CHARLESTON, S.C. (AP) — Two couples who challenged South Carolina’s gay marriage ban want to be reimbursed by the state almost a quarter-million dollars in attorney fees and court costs.
Same-sex couples had sued in federal courts in Charleston and Columbia for the right to be married or for South Carolina to recognize their marriages performed out of state. The U.S. Supreme Court ruled in June that same-sex marriage is the law of the land.
In the Columbia case, Highway Patrol Trooper Katherine Bradacs and U.S. Air Force retiree Tracie Goodwin sued almost two years ago to have the state recognize their marriage performed in Washington, D.C.

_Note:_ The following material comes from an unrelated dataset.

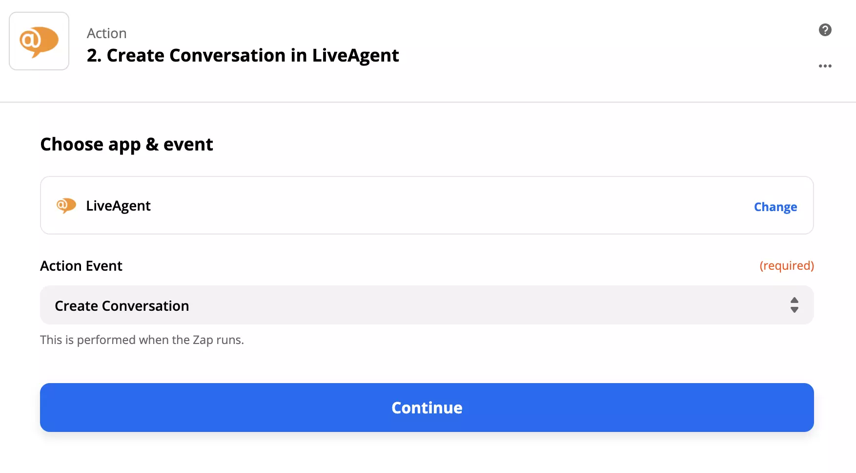Select the step title Create Conversation in LiveAgent
This screenshot has width=856, height=473.
[243, 55]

In court documents filed Tuesday, attorneys for the couple seek almost $92,000 in attorney fees and court costs. The filing notes the figure includes almost $88,000 for 265 hours of time devoted to the case by three attorneys. The rest of the costs are for paralegal fees and other court expenses.
The motion said the case “presented several difficult legal questions related to a challenge on federal constitutional grounds to South Carolina’s statutory and state constitutional bans on the recognition of plaintiffs’ valid 2012 marriage.”

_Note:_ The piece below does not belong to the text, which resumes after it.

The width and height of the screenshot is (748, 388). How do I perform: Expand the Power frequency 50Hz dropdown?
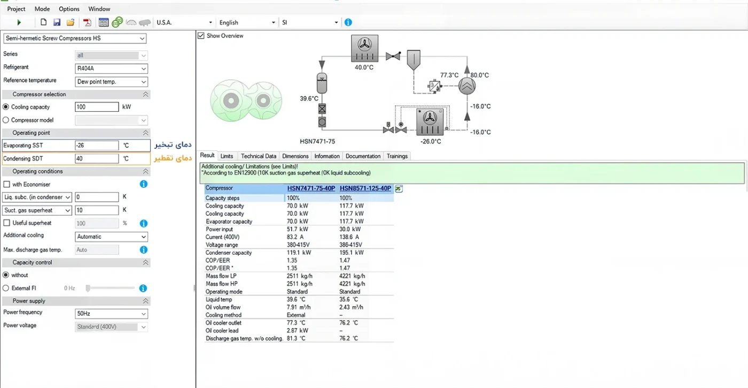[x=111, y=314]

It noted when the case was filed in August 2013, there was only one relevant court decision regarding the Defense of Marriage Act and that most of the federal court decisions and all of the favorable U.S. Court of Appeals decisions came after the couple sued in Columbia.

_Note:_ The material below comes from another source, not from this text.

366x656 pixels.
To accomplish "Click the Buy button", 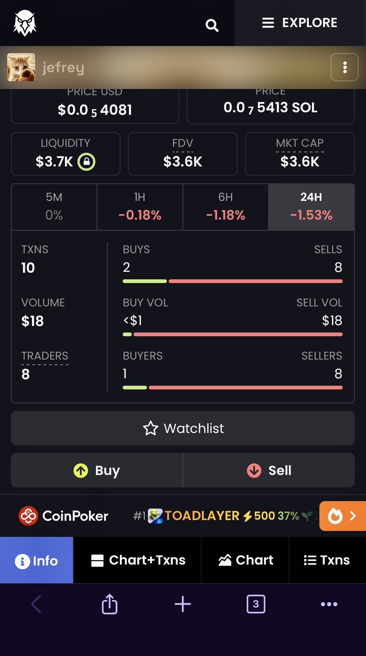I will pos(97,470).
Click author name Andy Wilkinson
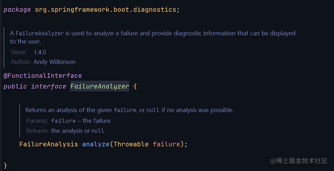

The motion also noted that over 200 pages of legal documents and exhibits were filed in the case.
In the Charleston case, attorneys for Colleen Condon and her partner Nichols Bleckley, who sued last year to get a marriage license, have already asked to be reimbursed $153,000 in legal costs. That figure includes 446 hours of work by seven attorneys.
Judges can order losing parties to pay opponents’ fees, especially in civil rights cases.